**Passage fourni**
┌──
N° RG 22/00031 - N° Portalis DBVM-V-B7G-LI5N
N° Minute :
Copies délivrées le
Copie exécutoire
délivrée le
à
AU NOM DU PEUPLE FRANÇAIS
C O U R D ' A P P E L D E G R E N O B L E
JURIDICTION DU PREMIER PRESIDENT
ORDONNANCE DE REFERE DU 04 MAI 2022
ENTRE :
DEMANDERESSE suivant assignation du 17 mars 2022
Madame Séverine Virginie Maud [U]
née le 06 août 1974 à VOIRON (38500)
4 rue Lanterne
26600 TAIN-L'HERMITAGE
représentée par Me Emmanuelle PHILIPPOT, avocat au barreau de GRENOBLE
ET :
DEFENDEUR
Monsieur [W] [B]
né le 15 décembre 1963 à MONTPELLIER (34000)
1 Ter rue de la Pave
66690 SAINT-ANDRE
représenté par Me Cleo DELON, avocat au barreau de VALENCE
DEBATS : A l'audience publique du 06 avril 2022 tenue par Pascale VERNAY, première présidente, assistée de Marie-Ange BARTHALAY, greffier
ORDONNANCE : contradictoire
prononcée publiquement le 04 MAI 2022 par mise à disposition de l'ordonnance au greffe de la cour, les parties ayant été préalablement avisées dans les conditions prévues au deuxième alinéa de l'article 450 du code de procédure civile
signée par Pascale VERNAY, première présidente et par Marie-Ange BARTHALAY, greffier auquel la minute de la décision a été remise par le magistrat signataire.
En 2011, alors qu'ils étaient concubins, M. [B] et Mme [U] ont acquis en indivision une maison au prix de 375.000 euros, financé à hauteur d'un tiers, soit 125.000 euros, par un apport de M. [B], le solde par un prêt de 250.000 euros souscrit par les deux parties, remboursable en 15 ans et 9 mois, Mme [U] étant propriétaire du bien à concurrence d'un tiers et M. [B] pour deux tiers.
Suite à la séparation du couple en novembre 2015, la maison a été vendue en décembre 2018 au prix de 340.000 euros, le solde du prêt, de 194.906,40 euros, étant alors remboursé, la somme de 145.093,60 euros étant consignée chez le notaire.
Par acte du 03/07/2020, Mme [U] a assigné M. [B] devant le tribunal judiciaire de Valence aux fins de partage.
Par jugement du 10/11/2021, le tribunal a notamment :
- ordonné la liquidation et le partage de l'indivision existant entre Mme [U] et M. [B] sur la maison indivise ;
- fixé l'indemnité d'occupation due par M. [B] à l'indivision à 35.642 euros ;
- fixé la créance de l'indivision contre M. [B] au titre des fonds saisis chez le notaire à 3.841,72 euros ;
- fixé les créances de M. [B] contre l'indivision à :
* 18.430 euros au titre des frais d'acquisition du bien immobilier
* 98.291 euros au titre des mensualités du crédit immobilier qu'il a payé seul de février 2011 à octobre 2015 ;
* 19.785,06 euros au titre des mensualités du prêt immobilier qu'il a payé seul de novembre 2015 au 10/10/2017 ;
* 4.214 euros au titre des taxes foncières de 2015 à 2018 ;
* 560 euros au titre de l'assurance du prêt immobilier ;
- constaté que l'actif net est de 43.297,26 euros ;
- dit que Mme [U] a droit sur l'actif net à un tiers de sa valeur, soit 14.432,42 euros, et M. [B] aux deux tiers, soit 28.864,84 euros ;
- ordonné le déblocage de la somme de 145.093,60 euros détenue chez le notaire, la somme de 130.661,18 euros revenant à M. [B] et celle de 14.432,42 euros à Mme [U] ;
- désigné Me [C], notaire, pour établir l'acte de partage sur la base du jugement.
└──
**Informations fournies**
┌──
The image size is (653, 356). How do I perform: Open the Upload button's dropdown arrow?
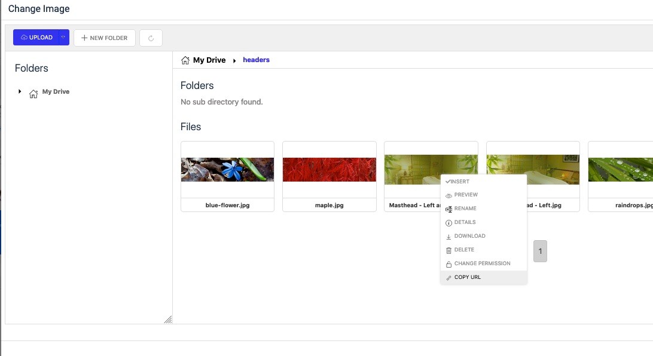tap(63, 38)
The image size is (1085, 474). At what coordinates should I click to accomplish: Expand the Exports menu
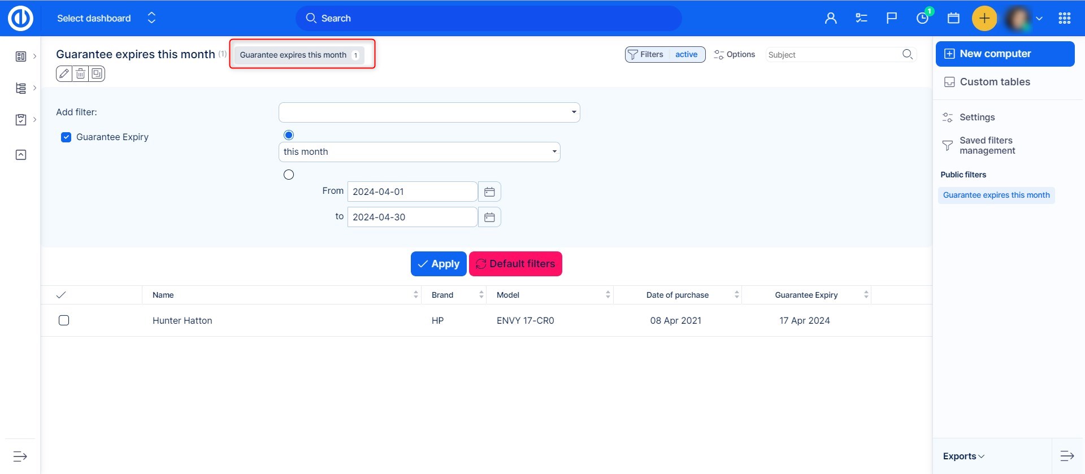964,456
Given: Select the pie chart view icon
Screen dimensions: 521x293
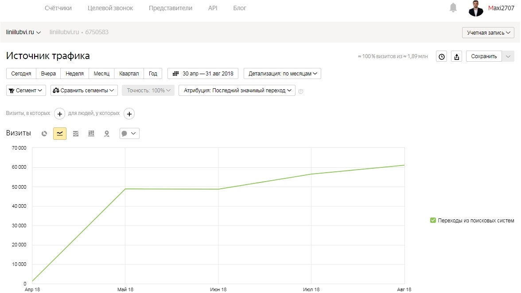Looking at the screenshot, I should click(44, 134).
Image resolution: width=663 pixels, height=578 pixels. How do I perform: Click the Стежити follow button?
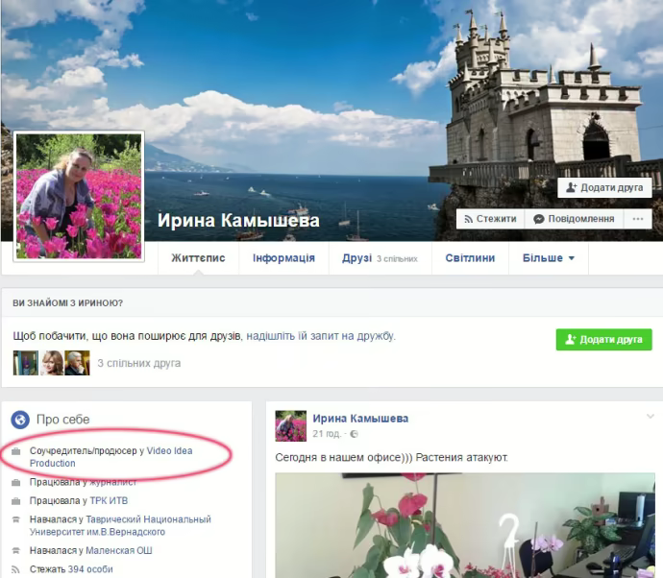point(490,219)
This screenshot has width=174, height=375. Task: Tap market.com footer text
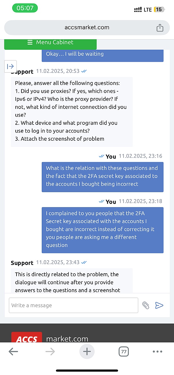67,338
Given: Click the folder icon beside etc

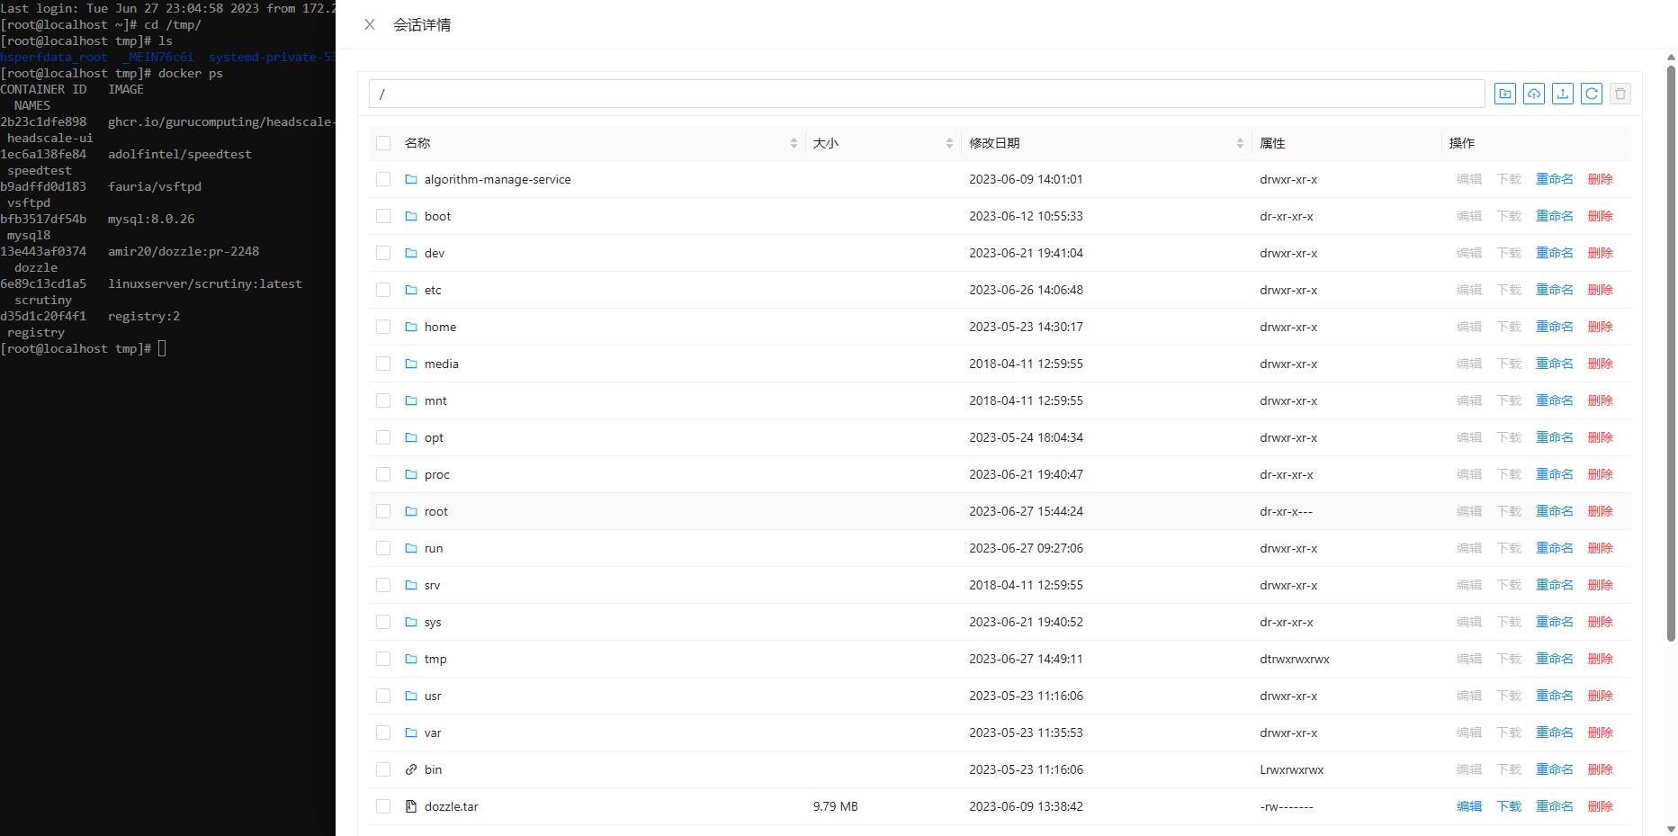Looking at the screenshot, I should 411,290.
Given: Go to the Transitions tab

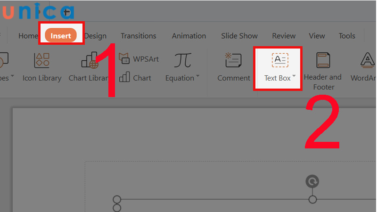Looking at the screenshot, I should pyautogui.click(x=138, y=36).
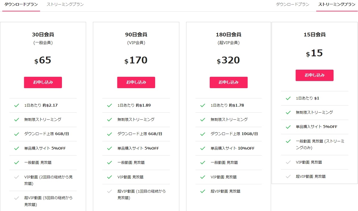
└──
**Objectif énoncé**
Réécrivez le passage de l'ordonnance allant de « Suite à la séparation » jusqu'à « chez le notaire. » inclus, en remplaçant « consignée » par « déposée ». Ces enregistrements proviennent d'une autre source.

**Tâche accomplie**
Suite à la séparation du couple en novembre 2015, la maison a été vendue en décembre 2018 au prix de 340.000 euros, le solde du prêt, de 194.906,40 euros, étant alors remboursé, la somme de 145.093,60 euros étant déposée chez le notaire.